Akbari Ayub, Sriperumbuduri Sriram, Mangalgi Shreepryia, Joshi Vijay, Sood Manish, Buh Amos, Biyani Mohan, McCudden Christopher, Hundemer Gregory L, Brown Pierre Antoine
Division of Nephrology, Department of Medicine, University of Ottawa, Ottawa, Ontario, Canada.
Kidney Research Centre, Ottawa Hospital Research Institute, Ottawa, Ontario, Canada.
Kidney Med. 2025 Jan 15;7(3):100965. doi: 10.1016/j.xkme.2025.100965. eCollection 2025 Mar.
RATIONALE & OBJECTIVE: Arginine vasopressin (AVP) is an established driver of cyst growth in autosomal dominant polycystic kidney disease (ADPKD). Urine osmolality (osm) measures are surrogate markers of AVP activity. Both 24-hour and spot urine samples are used as indicators of AVP suppression. The agreement between these 2 measurements remains unclear.
A retrospective cohort study.
SETTING & STUDY POPULATION: Three hundred and forty-nine patients with ADPKD with 839 urine samples from a tertiary care center.
Patients with ADPKD with records of spot and 24-hour urine measurements.
Consecutive patients' data from January 2018 to March 2023 were extracted from the quality assurance database of The Ottawa Hospital Cystic Kidney Disease Clinic.
Discordance assessed at target urine osmolality of 250 and 270 mmol/kg. Agreement assessed by Bland-Altman plots. The percentage of patients with difference in osmolality between the 2 measures for cutoff points of > 50, > 100, >150, and > 200 mmol/kg was calculated.
The mean 24-hour urine osm was 364 mmol/kg, and the mean spot urine osm was 424 mosm/kg. Mean age of 46 years, 52% females, and 47 (13.5%) were on tolvaptan. Overall, in comparing spot urine osm to 24-hour urine osm, the discordance at 250 and 270 mmol/kg was 24% with poor agreement on Bland-Altman plots. The differences between the 2 measures at varying cutoff points were 53.9% at 50 mmol/kg, 35.8% at 100 mmol/kg, 24.1% at 150 mmol/kg, and 16.1% at 200 mmol/kg. Results were similar when only a single measurement from each patient was used for analysis.

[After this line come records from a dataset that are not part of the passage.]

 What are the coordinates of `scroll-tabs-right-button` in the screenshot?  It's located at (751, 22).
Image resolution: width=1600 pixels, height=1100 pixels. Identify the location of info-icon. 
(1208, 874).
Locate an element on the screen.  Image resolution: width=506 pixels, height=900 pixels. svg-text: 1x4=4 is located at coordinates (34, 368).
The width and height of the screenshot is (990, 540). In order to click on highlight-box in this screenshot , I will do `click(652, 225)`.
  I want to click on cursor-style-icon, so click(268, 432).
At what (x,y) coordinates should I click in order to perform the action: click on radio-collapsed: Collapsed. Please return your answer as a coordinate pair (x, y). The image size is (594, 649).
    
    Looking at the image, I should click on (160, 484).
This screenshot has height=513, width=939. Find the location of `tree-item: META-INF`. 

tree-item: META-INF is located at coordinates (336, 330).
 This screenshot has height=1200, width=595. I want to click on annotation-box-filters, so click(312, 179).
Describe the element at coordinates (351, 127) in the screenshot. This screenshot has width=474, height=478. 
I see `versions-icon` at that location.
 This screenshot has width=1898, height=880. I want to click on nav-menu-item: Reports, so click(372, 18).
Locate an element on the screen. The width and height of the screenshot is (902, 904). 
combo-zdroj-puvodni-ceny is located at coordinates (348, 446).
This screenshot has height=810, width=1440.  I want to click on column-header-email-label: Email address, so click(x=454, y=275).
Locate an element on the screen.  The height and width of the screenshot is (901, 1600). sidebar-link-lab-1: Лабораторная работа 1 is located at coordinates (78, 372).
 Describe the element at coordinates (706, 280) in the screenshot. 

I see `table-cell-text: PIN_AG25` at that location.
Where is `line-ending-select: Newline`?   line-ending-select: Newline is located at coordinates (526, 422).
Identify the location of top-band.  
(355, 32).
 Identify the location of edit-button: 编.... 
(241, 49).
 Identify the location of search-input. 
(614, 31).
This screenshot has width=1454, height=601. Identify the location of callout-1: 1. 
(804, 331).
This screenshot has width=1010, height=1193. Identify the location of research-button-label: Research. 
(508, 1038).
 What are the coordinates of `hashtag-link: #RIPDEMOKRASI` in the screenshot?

Total of 29% of patients did not have concurrent spot urine osmolality and 24-hour urine osmolality. The study was conducted at a single center. Limited number of patients were on tolvaptan.
In adults with ADPKD, important differences exist between the 24-hour urine osmolality and spot urine osmolality that preclude interchangeable use. The method employed may impact clinical decision-making. More research is needed to determine, which urine osm should be used when assessing AVP suppression.
精氨酸加压素(AVP)是常染色体显性遗传性多囊肾病(ADPKD)囊肿生长的既定驱动因素。尿渗透压(osm)测量是AVP活性的替代标志物。24小时尿样和随机尿样均被用作AVP抑制的指标。这两种测量方法之间的一致性仍不明确。
一项回顾性队列研究。
来自一家三级医疗中心的349例ADPKD患者,共839份尿样。
有随机尿和24小时尿测量记录的ADPKD患者。
从渥太华医院囊性肾病诊所的质量保证数据库中提取2018年1月至2023年3月连续患者的数据。
在目标尿渗透压为250和270 mmol/kg时评估不一致性。通过Bland-Altman图评估一致性。计算两种测量方法之间渗透压差异>50、>100、>150和>200 mmol/kg时患者的百分比。
24小时尿渗透压平均值为364 mmol/kg,随机尿渗透压平均值为424 mosm/kg。平均年龄46岁,女性占52%,47例(13.5%)服用托伐普坦。总体而言,比较随机尿渗透压和24小时尿渗透压时,250和270 mmol/kg时的不一致率为24%,Bland-Altman图显示一致性较差。在不同的截断点,两种测量方法之间的差异在50 mmol/kg时为53.9%,100 mmol/kg时为35.8%,150 mmol/kg时为24.1%,200 mmol/kg时为16.1%。当仅使用每位患者的一次测量进行分析时,结果相似。
共有29%的患者没有同时进行随机尿渗透压和24小时尿渗透压测量。该研究在单一中心进行。服用托伐普坦的患者数量有限。
在成年ADPKD患者中,24小时尿渗透压和随机尿渗透压之间存在重要差异,无法互换使用。所采用的方法可能会影响临床决策。需要更多研究来确定在评估AVP抑制时应使用哪种尿渗透压。